[BEGIN]

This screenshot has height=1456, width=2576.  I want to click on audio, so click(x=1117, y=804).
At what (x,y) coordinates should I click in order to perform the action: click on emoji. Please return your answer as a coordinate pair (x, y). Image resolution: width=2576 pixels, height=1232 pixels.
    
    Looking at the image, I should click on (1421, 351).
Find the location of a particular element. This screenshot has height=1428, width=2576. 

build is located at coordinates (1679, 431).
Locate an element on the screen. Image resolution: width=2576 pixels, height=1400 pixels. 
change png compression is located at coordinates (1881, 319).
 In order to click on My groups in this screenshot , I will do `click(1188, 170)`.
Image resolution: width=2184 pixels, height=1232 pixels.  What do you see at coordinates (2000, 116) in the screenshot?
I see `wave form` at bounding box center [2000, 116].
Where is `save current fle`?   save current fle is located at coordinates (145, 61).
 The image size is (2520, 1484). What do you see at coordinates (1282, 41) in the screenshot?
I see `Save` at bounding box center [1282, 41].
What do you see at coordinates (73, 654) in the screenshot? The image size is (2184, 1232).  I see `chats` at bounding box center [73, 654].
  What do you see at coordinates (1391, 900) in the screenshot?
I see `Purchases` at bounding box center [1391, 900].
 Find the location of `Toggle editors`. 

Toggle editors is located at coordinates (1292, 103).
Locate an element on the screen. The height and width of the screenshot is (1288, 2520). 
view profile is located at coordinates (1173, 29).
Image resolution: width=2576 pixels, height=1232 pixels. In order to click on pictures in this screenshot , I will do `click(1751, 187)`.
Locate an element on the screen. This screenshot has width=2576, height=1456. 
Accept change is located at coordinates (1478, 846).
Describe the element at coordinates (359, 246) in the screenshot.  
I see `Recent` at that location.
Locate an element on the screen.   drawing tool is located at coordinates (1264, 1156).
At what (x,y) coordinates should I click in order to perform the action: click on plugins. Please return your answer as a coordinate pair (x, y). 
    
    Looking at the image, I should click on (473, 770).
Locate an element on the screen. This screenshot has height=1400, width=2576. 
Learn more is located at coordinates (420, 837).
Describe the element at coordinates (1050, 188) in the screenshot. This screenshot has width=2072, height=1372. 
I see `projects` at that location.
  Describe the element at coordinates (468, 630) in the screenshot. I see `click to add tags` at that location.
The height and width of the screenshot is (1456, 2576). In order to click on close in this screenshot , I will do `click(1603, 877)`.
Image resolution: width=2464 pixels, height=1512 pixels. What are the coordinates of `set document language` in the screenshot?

[END]

#### GOAL OF THE EXERCISE:
Could you give every row above as a numbered list, leaving out the blank lines?

#### RESPONSE TO THIS TASK:
1. This screenshot has height=1456, width=2576.  I want to click on audio, so click(x=1117, y=804).
2. At what (x,y) coordinates should I click in order to perform the action: click on emoji. Please return your answer as a coordinate pair (x, y). Image resolution: width=2576 pixels, height=1232 pixels.
3.     Looking at the image, I should click on (1421, 351).
4. Find the location of a particular element. This screenshot has height=1428, width=2576. 
5. build is located at coordinates (1679, 431).
6. Locate an element on the screen. Image resolution: width=2576 pixels, height=1400 pixels. 
7. change png compression is located at coordinates (1881, 319).
8.  In order to click on My groups in this screenshot , I will do `click(1188, 170)`.
9. Image resolution: width=2184 pixels, height=1232 pixels.  What do you see at coordinates (2000, 116) in the screenshot?
10. I see `wave form` at bounding box center [2000, 116].
11. Where is `save current fle`?   save current fle is located at coordinates (145, 61).
12.  The image size is (2520, 1484). What do you see at coordinates (1282, 41) in the screenshot?
13. I see `Save` at bounding box center [1282, 41].
14. What do you see at coordinates (73, 654) in the screenshot? The image size is (2184, 1232).  I see `chats` at bounding box center [73, 654].
15.   What do you see at coordinates (1391, 900) in the screenshot?
16. I see `Purchases` at bounding box center [1391, 900].
17.  Find the location of `Toggle editors`. 
18. Toggle editors is located at coordinates (1292, 103).
19. Locate an element on the screen. The height and width of the screenshot is (1288, 2520). 
20. view profile is located at coordinates (1173, 29).
21. Image resolution: width=2576 pixels, height=1232 pixels. In order to click on pictures in this screenshot , I will do `click(1751, 187)`.
22. Locate an element on the screen. This screenshot has width=2576, height=1456. 
23. Accept change is located at coordinates (1478, 846).
24. Describe the element at coordinates (359, 246) in the screenshot.  
25. I see `Recent` at that location.
26. Locate an element on the screen.   drawing tool is located at coordinates (1264, 1156).
27. At what (x,y) coordinates should I click in order to perform the action: click on plugins. Please return your answer as a coordinate pair (x, y). 
28.     Looking at the image, I should click on (473, 770).
29. Locate an element on the screen. This screenshot has height=1400, width=2576. 
30. Learn more is located at coordinates (420, 837).
31. Describe the element at coordinates (1050, 188) in the screenshot. This screenshot has width=2072, height=1372. 
32. I see `projects` at that location.
33.   Describe the element at coordinates (468, 630) in the screenshot. I see `click to add tags` at that location.
34. The height and width of the screenshot is (1456, 2576). In order to click on close in this screenshot , I will do `click(1603, 877)`.
35. Image resolution: width=2464 pixels, height=1512 pixels. What are the coordinates of `set document language` in the screenshot?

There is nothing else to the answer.